### Collected data entries:
------------------------------

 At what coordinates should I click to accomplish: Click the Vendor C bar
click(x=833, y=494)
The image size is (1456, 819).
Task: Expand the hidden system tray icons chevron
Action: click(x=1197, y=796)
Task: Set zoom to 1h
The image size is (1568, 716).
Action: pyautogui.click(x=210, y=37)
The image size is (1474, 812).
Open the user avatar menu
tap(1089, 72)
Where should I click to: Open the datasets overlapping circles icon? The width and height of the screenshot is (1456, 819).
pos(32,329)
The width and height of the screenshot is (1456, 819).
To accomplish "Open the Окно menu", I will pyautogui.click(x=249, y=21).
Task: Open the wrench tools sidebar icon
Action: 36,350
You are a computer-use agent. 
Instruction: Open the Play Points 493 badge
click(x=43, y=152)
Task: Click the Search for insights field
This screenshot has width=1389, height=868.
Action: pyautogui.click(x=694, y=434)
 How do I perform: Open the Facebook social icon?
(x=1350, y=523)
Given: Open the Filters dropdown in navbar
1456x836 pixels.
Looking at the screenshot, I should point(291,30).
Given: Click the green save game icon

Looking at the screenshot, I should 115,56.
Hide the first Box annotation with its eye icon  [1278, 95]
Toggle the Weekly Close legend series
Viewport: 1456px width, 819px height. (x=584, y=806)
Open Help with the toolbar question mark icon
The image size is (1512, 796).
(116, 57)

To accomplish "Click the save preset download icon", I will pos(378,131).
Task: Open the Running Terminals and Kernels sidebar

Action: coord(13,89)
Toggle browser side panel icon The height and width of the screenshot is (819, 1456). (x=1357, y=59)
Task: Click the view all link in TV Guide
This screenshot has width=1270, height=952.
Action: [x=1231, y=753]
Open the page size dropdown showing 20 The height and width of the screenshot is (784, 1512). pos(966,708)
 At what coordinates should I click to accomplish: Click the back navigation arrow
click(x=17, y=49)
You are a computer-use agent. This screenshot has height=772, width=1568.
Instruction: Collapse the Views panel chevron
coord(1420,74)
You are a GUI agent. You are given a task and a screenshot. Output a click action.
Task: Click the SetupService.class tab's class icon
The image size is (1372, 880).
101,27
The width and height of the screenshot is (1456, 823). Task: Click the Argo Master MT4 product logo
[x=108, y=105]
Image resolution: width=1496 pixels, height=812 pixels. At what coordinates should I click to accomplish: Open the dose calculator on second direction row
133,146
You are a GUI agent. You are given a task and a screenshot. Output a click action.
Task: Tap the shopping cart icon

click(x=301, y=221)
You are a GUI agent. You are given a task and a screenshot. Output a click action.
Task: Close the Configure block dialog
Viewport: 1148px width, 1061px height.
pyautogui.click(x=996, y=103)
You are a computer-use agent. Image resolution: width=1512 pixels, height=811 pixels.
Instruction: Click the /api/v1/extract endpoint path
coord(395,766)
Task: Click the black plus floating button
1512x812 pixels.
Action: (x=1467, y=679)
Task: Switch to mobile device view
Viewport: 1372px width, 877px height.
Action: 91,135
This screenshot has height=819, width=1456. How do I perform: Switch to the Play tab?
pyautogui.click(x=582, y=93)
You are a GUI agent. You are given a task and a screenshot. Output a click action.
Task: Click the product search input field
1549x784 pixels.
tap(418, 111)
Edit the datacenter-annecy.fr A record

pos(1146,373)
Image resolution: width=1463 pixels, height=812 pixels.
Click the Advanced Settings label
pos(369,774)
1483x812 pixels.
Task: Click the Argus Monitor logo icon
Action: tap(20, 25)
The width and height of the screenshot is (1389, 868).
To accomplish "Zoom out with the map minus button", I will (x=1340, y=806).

------------------------------

### YOUR TASK:
Repeat the data above in full, word for word.

### SOLUTION:
 At what coordinates should I click to accomplish: Click the Vendor C bar
click(x=833, y=494)
The image size is (1456, 819).
Task: Expand the hidden system tray icons chevron
Action: click(x=1197, y=796)
Task: Set zoom to 1h
The image size is (1568, 716).
Action: pyautogui.click(x=210, y=37)
The image size is (1474, 812).
Open the user avatar menu
tap(1089, 72)
Where should I click to: Open the datasets overlapping circles icon? The width and height of the screenshot is (1456, 819).
pos(32,329)
The width and height of the screenshot is (1456, 819).
To accomplish "Open the Окно menu", I will pyautogui.click(x=249, y=21).
Task: Open the wrench tools sidebar icon
Action: 36,350
You are a computer-use agent. 
Instruction: Open the Play Points 493 badge
click(x=43, y=152)
Task: Click the Search for insights field
This screenshot has width=1389, height=868.
Action: pyautogui.click(x=694, y=434)
 How do I perform: Open the Facebook social icon?
(x=1350, y=523)
Given: Open the Filters dropdown in navbar
1456x836 pixels.
Looking at the screenshot, I should point(291,30).
Given: Click the green save game icon

Looking at the screenshot, I should 115,56.
Hide the first Box annotation with its eye icon  [1278, 95]
Toggle the Weekly Close legend series
Viewport: 1456px width, 819px height. (x=584, y=806)
Open Help with the toolbar question mark icon
The image size is (1512, 796).
(116, 57)

To accomplish "Click the save preset download icon", I will pos(378,131).
Task: Open the Running Terminals and Kernels sidebar

Action: coord(13,89)
Toggle browser side panel icon The height and width of the screenshot is (819, 1456). (x=1357, y=59)
Task: Click the view all link in TV Guide
This screenshot has width=1270, height=952.
Action: [x=1231, y=753]
Open the page size dropdown showing 20 The height and width of the screenshot is (784, 1512). pos(966,708)
 At what coordinates should I click to accomplish: Click the back navigation arrow
click(x=17, y=49)
You are a computer-use agent. This screenshot has height=772, width=1568.
Instruction: Collapse the Views panel chevron
coord(1420,74)
You are a GUI agent. You are given a task and a screenshot. Output a click action.
Task: Click the SetupService.class tab's class icon
The image size is (1372, 880).
101,27
The width and height of the screenshot is (1456, 823). Task: Click the Argo Master MT4 product logo
[x=108, y=105]
Image resolution: width=1496 pixels, height=812 pixels. At what coordinates should I click to accomplish: Open the dose calculator on second direction row
133,146
You are a GUI agent. You are given a task and a screenshot. Output a click action.
Task: Tap the shopping cart icon

click(x=301, y=221)
You are a GUI agent. You are given a task and a screenshot. Output a click action.
Task: Close the Configure block dialog
Viewport: 1148px width, 1061px height.
pyautogui.click(x=996, y=103)
You are a computer-use agent. Image resolution: width=1512 pixels, height=811 pixels.
Instruction: Click the /api/v1/extract endpoint path
coord(395,766)
Task: Click the black plus floating button
1512x812 pixels.
Action: (x=1467, y=679)
Task: Switch to mobile device view
Viewport: 1372px width, 877px height.
Action: 91,135
This screenshot has height=819, width=1456. How do I perform: Switch to the Play tab?
pyautogui.click(x=582, y=93)
You are a GUI agent. You are given a task and a screenshot. Output a click action.
Task: Click the product search input field
1549x784 pixels.
tap(418, 111)
Edit the datacenter-annecy.fr A record

pos(1146,373)
Image resolution: width=1463 pixels, height=812 pixels.
Click the Advanced Settings label
pos(369,774)
1483x812 pixels.
Task: Click the Argus Monitor logo icon
Action: tap(20, 25)
The width and height of the screenshot is (1389, 868).
To accomplish "Zoom out with the map minus button", I will (x=1340, y=806).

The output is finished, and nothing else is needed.